[Data excerpts]:
>>>>

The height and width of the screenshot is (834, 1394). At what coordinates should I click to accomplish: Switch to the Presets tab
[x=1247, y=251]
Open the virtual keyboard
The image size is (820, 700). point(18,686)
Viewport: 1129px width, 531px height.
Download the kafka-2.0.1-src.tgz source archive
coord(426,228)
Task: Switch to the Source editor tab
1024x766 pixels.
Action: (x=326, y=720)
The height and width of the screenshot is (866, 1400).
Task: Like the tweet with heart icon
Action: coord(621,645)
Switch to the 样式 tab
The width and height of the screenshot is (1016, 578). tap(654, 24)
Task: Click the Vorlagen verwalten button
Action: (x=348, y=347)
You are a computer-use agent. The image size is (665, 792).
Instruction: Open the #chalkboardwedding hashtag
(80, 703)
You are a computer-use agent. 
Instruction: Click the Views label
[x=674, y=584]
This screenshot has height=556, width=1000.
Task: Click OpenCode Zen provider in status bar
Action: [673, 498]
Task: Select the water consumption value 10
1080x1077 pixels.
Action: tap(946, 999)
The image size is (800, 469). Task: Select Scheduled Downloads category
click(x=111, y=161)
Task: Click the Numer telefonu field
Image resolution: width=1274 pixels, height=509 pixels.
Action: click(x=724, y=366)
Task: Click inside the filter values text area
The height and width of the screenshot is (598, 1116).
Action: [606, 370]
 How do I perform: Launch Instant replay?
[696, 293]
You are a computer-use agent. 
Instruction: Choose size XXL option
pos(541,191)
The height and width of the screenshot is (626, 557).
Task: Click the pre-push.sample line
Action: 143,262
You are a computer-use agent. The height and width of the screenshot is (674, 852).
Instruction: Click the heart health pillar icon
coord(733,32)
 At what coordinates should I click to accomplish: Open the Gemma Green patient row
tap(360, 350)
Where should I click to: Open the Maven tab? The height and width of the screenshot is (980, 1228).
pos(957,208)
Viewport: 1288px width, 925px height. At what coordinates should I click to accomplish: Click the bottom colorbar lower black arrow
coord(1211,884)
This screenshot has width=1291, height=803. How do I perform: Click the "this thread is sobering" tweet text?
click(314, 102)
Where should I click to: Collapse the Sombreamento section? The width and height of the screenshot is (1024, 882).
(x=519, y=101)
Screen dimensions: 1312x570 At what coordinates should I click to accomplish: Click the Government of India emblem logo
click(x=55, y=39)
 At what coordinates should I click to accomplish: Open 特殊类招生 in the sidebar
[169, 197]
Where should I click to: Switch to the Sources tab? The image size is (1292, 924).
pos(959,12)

<<<<

[What you will do]:
Look above for the line with "Task: Switch to the Source editor tab"; retype exactly that line, every line after it up to the line with "Task: Click inside", and that line too, nothing else.

[Output below]:
Task: Switch to the Source editor tab
1024x766 pixels.
Action: (x=326, y=720)
The height and width of the screenshot is (866, 1400).
Task: Like the tweet with heart icon
Action: coord(621,645)
Switch to the 样式 tab
The width and height of the screenshot is (1016, 578). tap(654, 24)
Task: Click the Vorlagen verwalten button
Action: (x=348, y=347)
You are a computer-use agent. The image size is (665, 792).
Instruction: Open the #chalkboardwedding hashtag
(80, 703)
You are a computer-use agent. 
Instruction: Click the Views label
[x=674, y=584]
This screenshot has height=556, width=1000.
Task: Click OpenCode Zen provider in status bar
Action: [673, 498]
Task: Select the water consumption value 10
1080x1077 pixels.
Action: tap(946, 999)
The image size is (800, 469). Task: Select Scheduled Downloads category
click(x=111, y=161)
Task: Click the Numer telefonu field
Image resolution: width=1274 pixels, height=509 pixels.
Action: click(x=724, y=366)
Task: Click inside the filter values text area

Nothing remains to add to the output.